Task item A ->
In the essay on pharmacists practicing medicine, what overall sensitivity does it report for rapid influenza tests?
Task item B ->
Pick up the essay on pharmacists practicing medicine after its final paragraph and continue writing it.

** Opening Passage for review block **

When a patient seeks the care of a professional, they expect that person to be well trained, experienced, and constantly continuing their education. As an ophthalmologist, I completed a 4-year undergraduate program at Virginia Commonwealth University, 4 years of medical school training at The University of North Texas Health Science Center, a year of a rotating internship, and a 3-year residency program in ophthalmology at Tulsa Regional Medical Center. After becoming a physician, I studied for, and passed, a rigorous didactic exam, followed by an oral exam. Finally, once I submitted my first year of surgical cases for review and approval, I became board certified in ophthalmology. Participating in the requisite continuing education process enables me to remain on the cutting edge, and best serve the needs of my patients.
The years of hard work necessary to become a physician are well worth it. With the exceptions of my marriage and my two wonderful children, serving and helping patients as a practicing physician is my life’s greatest privilege.
The job of a physician is to provide the highest quality care to patients, while fostering a relationship based on trust. There are serious consequences for the health of our patients if that standard is eroded and compromised by well-intentioned, but misguided, interest groups, and politicians.
Our health care system is a complex tapestry of players who have specific roles in patient care. Regrettably, the federal government, and many state governments, are attempting to “fix” the already complicated and overly burdensome system beyond reasonable and safe limits, and they are considering some outlandish possibilities.
An idea being discussed here in Virginia is giving pharmacists the ability to practice medicine. One can see the thinking: Why can’t a pharmacist just give someone a flu test and Tamiflu if a patient suspects that they have contracted the influenza virus? While this is a great sales pitch for pharmacists seeking a new revenue stream, any physician would find such a question absurd. When legislators ask, “What’s the big deal?” it is no exaggeration to say, “life itself!”
According to the Journal of the American Academy of Pediatrics, “rapid influenza tests had an overall sensitivity of 63 percent.” That means that patients may get a false negative reading 37 percent of the time. According to the Center for Disease Control (CDC), “the positive and negative predictive values vary considerably depending upon the prevalence of influenza … in the patient population being tested.” While it isn’t obvious to politicians, testing, and diagnosis of the flu is complicated. A physician is trained to look beyond a test result at the other presenting symptoms and a patient’s history. A physician is trained to draw on their broad base of knowledge of other mimicking diseases and co-morbidities of the patient. A pharmacist may just see the negative test result and feel justified in withholding treatment. This is a potentially life-threatening oversight.
In addition, when a patient has the flu or other illness, it often is their point of entry to the primary care physician. Too many patients put off health care until they are sick, meaning that patients who come into a doctor’s office for a possibly minor ailment may also have been living with hypertension, asthma, or other untreated chronic illnesses. A pharmacist is not trained to diagnose or treat these conditions. Limiting patients’ access and point of entry to a primary care physician by increasing scope of mid-level providers, reduces the opportunity to diagnose and treat those often unknown, and potentially life-threatening diseases.

** Closing Passage for review block **
** Opening Dataset records block **

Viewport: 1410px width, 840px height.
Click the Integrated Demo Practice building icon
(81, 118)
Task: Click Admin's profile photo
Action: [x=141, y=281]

** Closing Dataset records block **

Your response A ->
63 percent

Your response B ->
Battles involving scope of practice are going to increase as more and more legislators look for health care answers. All it takes is one interest group to convince a legislator that diagnosing a disease is easy, or performing a procedure is simple.
Here in Virginia, for example, optometrists brazenly pushed a bill that would permit them to perform any ocular surgery except those requiring lasers or those that would require general anesthesia. The mood of our legislators that year was to do all things that would increase patient access to care. We never even had a debate on the committee floor; instead, the General Assembly asked for a bill that optometrists and ophthalmologists could “live” with. Fortunately, we minimized the damage by restricting that far-reaching bill to the injection of a chalazion with a steroid only. While this was a ‘win’ for Virginia health care, there was never any consideration of what the patients’ could “live with.”
Like pharmacists are now doing, optometrists are seeking to elevate themselves to the status of an eye physician and surgeon. They, however, want to skip medical school and the years of training required to become a board-certified eye physician and surgeon. They are focused on attaining that status through the political process and turning a blind eye to the health and safety of patients.
I suggest that if the privilege of practicing medicine, appropriately earned after years of rigorous medical school and residency training is eroded, by the passage of myopic expansion of scope legislation, every patient will be at risk. There are no shortcuts to educating highly skilled, competent, and qualified physicians.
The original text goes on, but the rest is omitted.